▶ [Exercise instructions] Collect each line of the entries that holds the string "computer".
═════ Source information
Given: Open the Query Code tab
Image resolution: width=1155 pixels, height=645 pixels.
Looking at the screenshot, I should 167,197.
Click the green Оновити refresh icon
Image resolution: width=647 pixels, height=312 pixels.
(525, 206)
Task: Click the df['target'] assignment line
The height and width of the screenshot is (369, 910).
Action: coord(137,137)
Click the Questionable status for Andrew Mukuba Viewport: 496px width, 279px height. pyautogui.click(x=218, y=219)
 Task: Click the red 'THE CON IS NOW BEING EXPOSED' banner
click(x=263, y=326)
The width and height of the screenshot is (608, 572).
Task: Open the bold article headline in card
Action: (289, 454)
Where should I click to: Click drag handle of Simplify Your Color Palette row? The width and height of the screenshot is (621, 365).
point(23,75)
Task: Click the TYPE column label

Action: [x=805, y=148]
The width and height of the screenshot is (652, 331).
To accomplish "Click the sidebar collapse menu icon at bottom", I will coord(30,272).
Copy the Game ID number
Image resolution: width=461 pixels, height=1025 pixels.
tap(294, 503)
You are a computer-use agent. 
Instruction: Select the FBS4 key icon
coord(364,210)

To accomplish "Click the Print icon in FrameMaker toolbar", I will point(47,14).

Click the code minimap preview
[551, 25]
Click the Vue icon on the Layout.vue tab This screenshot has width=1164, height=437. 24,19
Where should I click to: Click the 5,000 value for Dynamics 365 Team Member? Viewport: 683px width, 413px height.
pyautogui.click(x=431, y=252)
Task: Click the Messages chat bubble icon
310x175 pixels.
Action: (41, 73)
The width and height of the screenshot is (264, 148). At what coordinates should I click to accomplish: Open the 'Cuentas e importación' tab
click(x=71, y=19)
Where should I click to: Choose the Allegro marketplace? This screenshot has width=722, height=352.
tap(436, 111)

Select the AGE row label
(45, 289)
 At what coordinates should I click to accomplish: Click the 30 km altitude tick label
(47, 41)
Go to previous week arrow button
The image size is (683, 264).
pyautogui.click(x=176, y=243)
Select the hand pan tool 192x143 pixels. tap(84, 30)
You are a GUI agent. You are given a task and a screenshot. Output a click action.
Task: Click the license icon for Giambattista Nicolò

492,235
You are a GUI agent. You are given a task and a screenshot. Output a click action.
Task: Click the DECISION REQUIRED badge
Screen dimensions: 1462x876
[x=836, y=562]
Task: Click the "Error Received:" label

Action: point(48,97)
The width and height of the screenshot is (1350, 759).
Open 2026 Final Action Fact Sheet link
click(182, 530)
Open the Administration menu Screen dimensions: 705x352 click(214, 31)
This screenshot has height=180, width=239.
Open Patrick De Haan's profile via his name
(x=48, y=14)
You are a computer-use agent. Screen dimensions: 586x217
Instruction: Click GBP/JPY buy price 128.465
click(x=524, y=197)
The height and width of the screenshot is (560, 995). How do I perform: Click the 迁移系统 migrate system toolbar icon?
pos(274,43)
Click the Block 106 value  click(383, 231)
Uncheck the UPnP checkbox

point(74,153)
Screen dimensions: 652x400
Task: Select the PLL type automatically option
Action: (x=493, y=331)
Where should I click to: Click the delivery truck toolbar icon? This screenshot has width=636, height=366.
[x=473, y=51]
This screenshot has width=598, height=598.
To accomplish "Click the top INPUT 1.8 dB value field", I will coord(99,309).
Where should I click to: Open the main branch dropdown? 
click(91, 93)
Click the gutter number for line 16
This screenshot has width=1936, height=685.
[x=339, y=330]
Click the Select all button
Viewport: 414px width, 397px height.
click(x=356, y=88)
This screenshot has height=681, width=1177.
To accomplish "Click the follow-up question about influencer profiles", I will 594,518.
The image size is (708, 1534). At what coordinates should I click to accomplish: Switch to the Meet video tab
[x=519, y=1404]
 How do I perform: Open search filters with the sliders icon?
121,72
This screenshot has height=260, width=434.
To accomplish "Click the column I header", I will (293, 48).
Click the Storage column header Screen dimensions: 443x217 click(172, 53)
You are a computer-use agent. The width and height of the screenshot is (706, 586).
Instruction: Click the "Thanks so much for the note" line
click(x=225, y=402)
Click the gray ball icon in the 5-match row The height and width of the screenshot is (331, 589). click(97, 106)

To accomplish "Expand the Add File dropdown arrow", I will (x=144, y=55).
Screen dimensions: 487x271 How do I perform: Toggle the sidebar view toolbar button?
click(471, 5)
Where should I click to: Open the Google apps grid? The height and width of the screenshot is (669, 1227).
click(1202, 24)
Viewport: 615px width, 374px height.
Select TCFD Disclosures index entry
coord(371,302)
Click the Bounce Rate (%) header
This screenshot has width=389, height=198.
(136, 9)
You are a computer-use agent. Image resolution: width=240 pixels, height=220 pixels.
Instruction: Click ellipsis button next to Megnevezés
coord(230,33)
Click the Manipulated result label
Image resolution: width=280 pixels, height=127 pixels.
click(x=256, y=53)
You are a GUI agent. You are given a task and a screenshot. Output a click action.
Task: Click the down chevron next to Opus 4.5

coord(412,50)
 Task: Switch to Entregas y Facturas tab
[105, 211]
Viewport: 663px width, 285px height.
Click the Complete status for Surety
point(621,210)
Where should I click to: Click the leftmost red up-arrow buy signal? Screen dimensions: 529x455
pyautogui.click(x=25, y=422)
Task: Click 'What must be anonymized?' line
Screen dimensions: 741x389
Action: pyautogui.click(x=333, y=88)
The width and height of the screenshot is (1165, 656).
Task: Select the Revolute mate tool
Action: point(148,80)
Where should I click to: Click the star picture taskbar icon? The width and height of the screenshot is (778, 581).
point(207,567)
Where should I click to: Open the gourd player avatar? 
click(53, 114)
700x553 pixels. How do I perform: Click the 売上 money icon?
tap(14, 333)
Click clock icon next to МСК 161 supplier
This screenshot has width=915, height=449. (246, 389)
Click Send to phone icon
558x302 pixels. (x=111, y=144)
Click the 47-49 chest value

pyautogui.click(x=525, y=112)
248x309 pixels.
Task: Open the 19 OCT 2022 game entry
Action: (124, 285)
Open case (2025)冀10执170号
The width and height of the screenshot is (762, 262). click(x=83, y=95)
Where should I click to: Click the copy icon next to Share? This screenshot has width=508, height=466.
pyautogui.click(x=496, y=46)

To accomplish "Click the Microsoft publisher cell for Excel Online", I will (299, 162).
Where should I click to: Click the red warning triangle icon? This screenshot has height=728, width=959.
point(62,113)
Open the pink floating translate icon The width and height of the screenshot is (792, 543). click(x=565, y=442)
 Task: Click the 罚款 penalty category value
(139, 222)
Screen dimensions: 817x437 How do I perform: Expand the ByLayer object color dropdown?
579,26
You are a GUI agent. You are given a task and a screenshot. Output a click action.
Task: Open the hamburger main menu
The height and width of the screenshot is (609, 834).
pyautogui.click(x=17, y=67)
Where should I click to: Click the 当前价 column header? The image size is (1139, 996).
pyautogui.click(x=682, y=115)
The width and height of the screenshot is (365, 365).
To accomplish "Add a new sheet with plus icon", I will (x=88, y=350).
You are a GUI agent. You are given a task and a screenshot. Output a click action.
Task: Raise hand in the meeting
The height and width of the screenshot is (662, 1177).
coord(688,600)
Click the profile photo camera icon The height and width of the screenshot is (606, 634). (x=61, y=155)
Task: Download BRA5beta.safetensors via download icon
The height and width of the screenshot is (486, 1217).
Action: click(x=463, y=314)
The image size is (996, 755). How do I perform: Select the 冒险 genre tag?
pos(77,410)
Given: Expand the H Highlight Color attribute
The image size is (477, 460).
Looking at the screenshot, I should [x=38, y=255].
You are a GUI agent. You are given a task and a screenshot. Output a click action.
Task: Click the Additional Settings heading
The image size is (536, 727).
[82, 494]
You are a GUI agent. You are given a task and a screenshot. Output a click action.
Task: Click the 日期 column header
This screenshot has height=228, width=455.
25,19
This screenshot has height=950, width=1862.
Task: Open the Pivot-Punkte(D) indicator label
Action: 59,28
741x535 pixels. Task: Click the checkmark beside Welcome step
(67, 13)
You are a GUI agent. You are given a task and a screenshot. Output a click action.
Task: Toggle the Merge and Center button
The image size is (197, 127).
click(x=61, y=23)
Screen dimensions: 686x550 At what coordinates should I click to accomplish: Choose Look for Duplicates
══════════
▶ [Answer to this task]
You are a computer-use agent. 
You are a computer-use agent. Screen dimensions: 586x217
You are a computer-use agent. The width and height of the screenshot is (706, 586).
You are a computer-use agent. Image resolution: width=240 pixels, height=220 pixels.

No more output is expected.